Proper substrate for bearded dragons can be a debatable topic. Sand is often recommended and looks nice, especially the various types of "reptile sands” available in a variety of enclosure-enhancing colors, and which you can easily purchase in pet stores. According to their manufacturers, these sands are fully digestible (they’re calcium-based), and they do not pose a threat to bearded dragons resulting from possible intestinal impactions caused by the lizards accidentally eating some of the sand. Even so, some hobbyists are leery about using them and prefer to avoid all types of sand. I personally kept my bearded dragons on sand for years without any problem—and that was standard playground sand, which is not digestible (this was before today’s reptile-specific sands were available).
If you want to use sand, there are some recommended guidelines. First, it’s not recommended that you keep hatchlings on sand; they’re better off on newspaper, paper toweling or "reptile carpet” (also available in stores; be on the lookout for fraying areas over time, as you don’t want dragon toenails to get snagged on them).
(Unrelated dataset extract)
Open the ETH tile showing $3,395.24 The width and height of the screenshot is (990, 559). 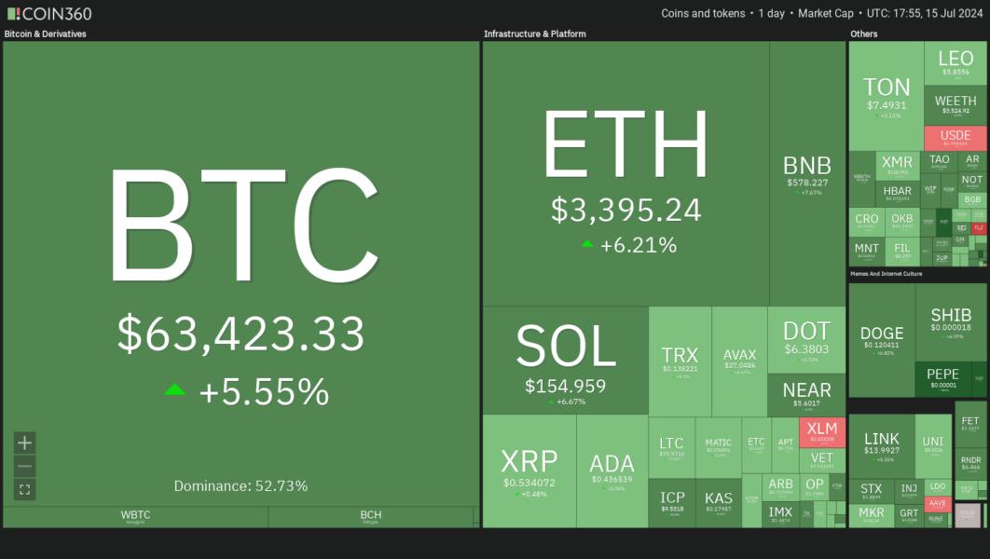tap(626, 173)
Second, if you use sand for a substrate, do not place your bearded dragons’ food directly on top of the sand. Offer it on a shallow dish or saucer to lessen the chance that your dragons will accidentally swallow some sand along with their food. Even if the sand is the digestible type, it’s still best to lessen the chance that your pets will eat it. Better safe than sorry, right?
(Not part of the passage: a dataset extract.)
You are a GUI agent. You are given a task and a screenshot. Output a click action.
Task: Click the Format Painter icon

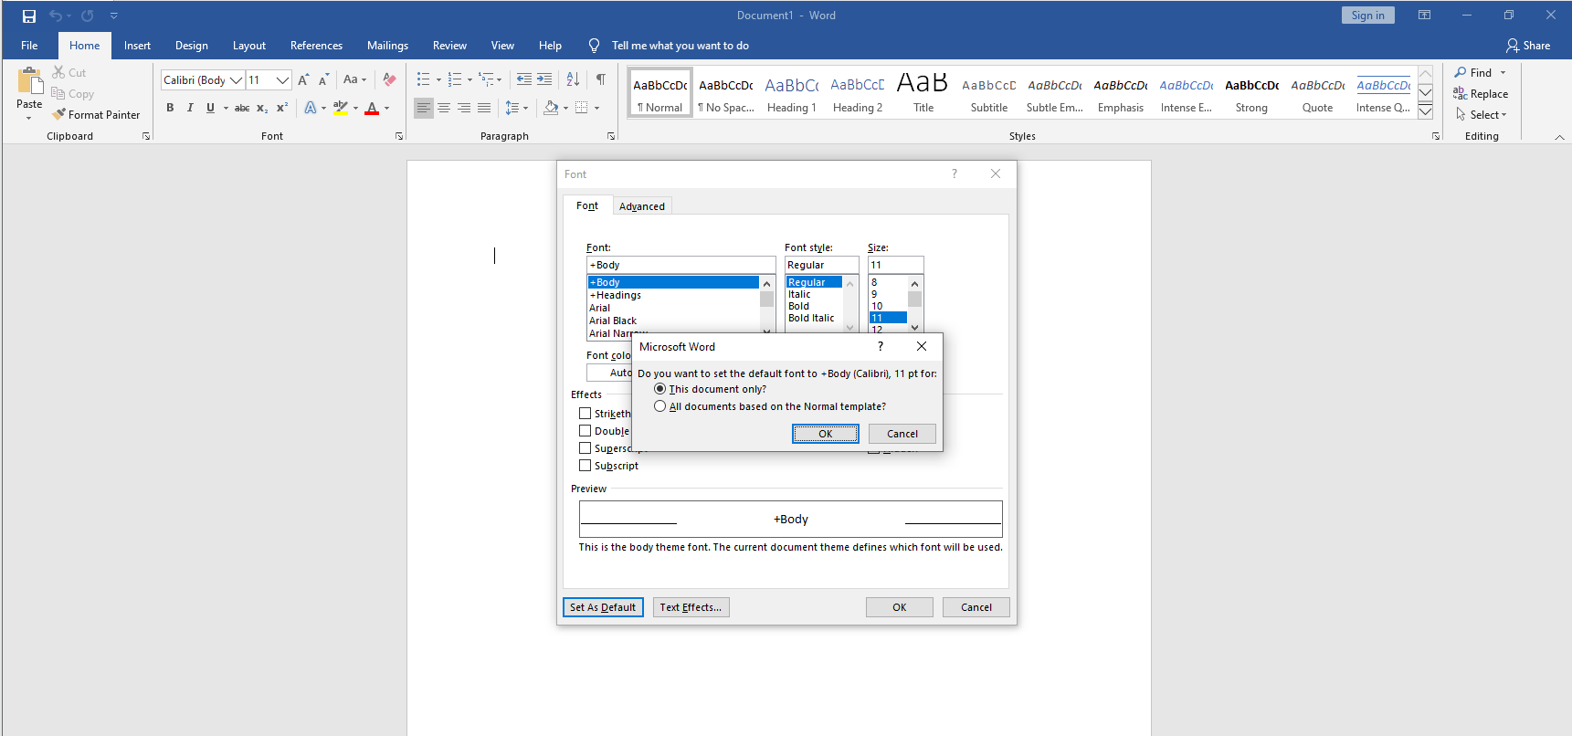59,115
If you prefer to avoid a 100-percent-sand substrate, other options are the previously mentioned newspaper (printed, or unprinted newsprint), paper towels or reptile carpet. All offer the convenience of easy cleaning, but the trade off is that paper is not the most attractive substrate. Another possibility that would provide a more attractive, natural appearance to the enclosure would be a soil and sand mixture using clean soil that has not been treated with any type of fertilizers or additives.
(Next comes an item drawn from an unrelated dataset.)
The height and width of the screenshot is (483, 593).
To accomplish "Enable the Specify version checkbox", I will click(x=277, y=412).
A bearded dragon’s favorite pastime is basking, so you must provide some basking sites, such as rocks, logs, pieces of driftwood, etc. Offer a few, especially if you have more than one lizard in the enclosure. You definitely want a basking area positioned beneath an overhead heat source (see the following section about heat and light).
Hiding places are important, too. Although bearded dragons are not as shy as some other reptiles, you still should provide places for them to hide. Hiding places provide security and can make the difference between a healthy bearded dragon and one that becomes stressed and gets sick because of it. So stack some rocks and/or driftwood to make a cave (be sure it’s secure and can’t fall on top of your pet), add some artificial plants for cover or offer some store-bought caves, half-logs or any of the other hides that are plentiful on stores’ shelves these days. They come in all shapes and sizes, and vary from natural designs of artificial rock or wood to more fanciful décor, such as skulls and other items. Include a couple so you can position them in the various temperature zones within the enclosure.
Heating and Lighting
Bearded dragons inhabit hot desert areas in their native Australia, and today’s captive-bred animals thrive in heat just like their wild counterparts. Provide a hot spot at one end of the enclosure by positioning a light or other heat source over a basking area in order to maintain it at 110 degrees Fahrenheit. There are a variety of reptile-specific lamps you can use to provide the hotspot, ranging from mercury vapor bulbs, which provide ample heat as well as the full-spectrum lighting your bearded dragon needs, to more basic incandescent heat lamps. There are also non-light-emitting heating devices you could use, too. Visit any store that sells reptile supplies, peruse the selection and choose accordingly. The ambient temperature in the cooler end of your bearded dragon’s enclosure can be kept at around 80 degrees, and at night the temperature can drop to about 65 degrees or so.
Lighting is crucial for your bearded dragon’s health not just because of the heat it can provide (assuming you go with a lamp to provide heat), but also because full-spectrum lighting will allow proper processing of calcium. Diurnal lizards, such as bearded dragons, rely on ultraviolet-B wavelengths provided by the sun to properly metabolize calcium. Without it they can develop weak bones and suffer ill health, so full-spectrum lighting over your bearded dragon enclosure is a must.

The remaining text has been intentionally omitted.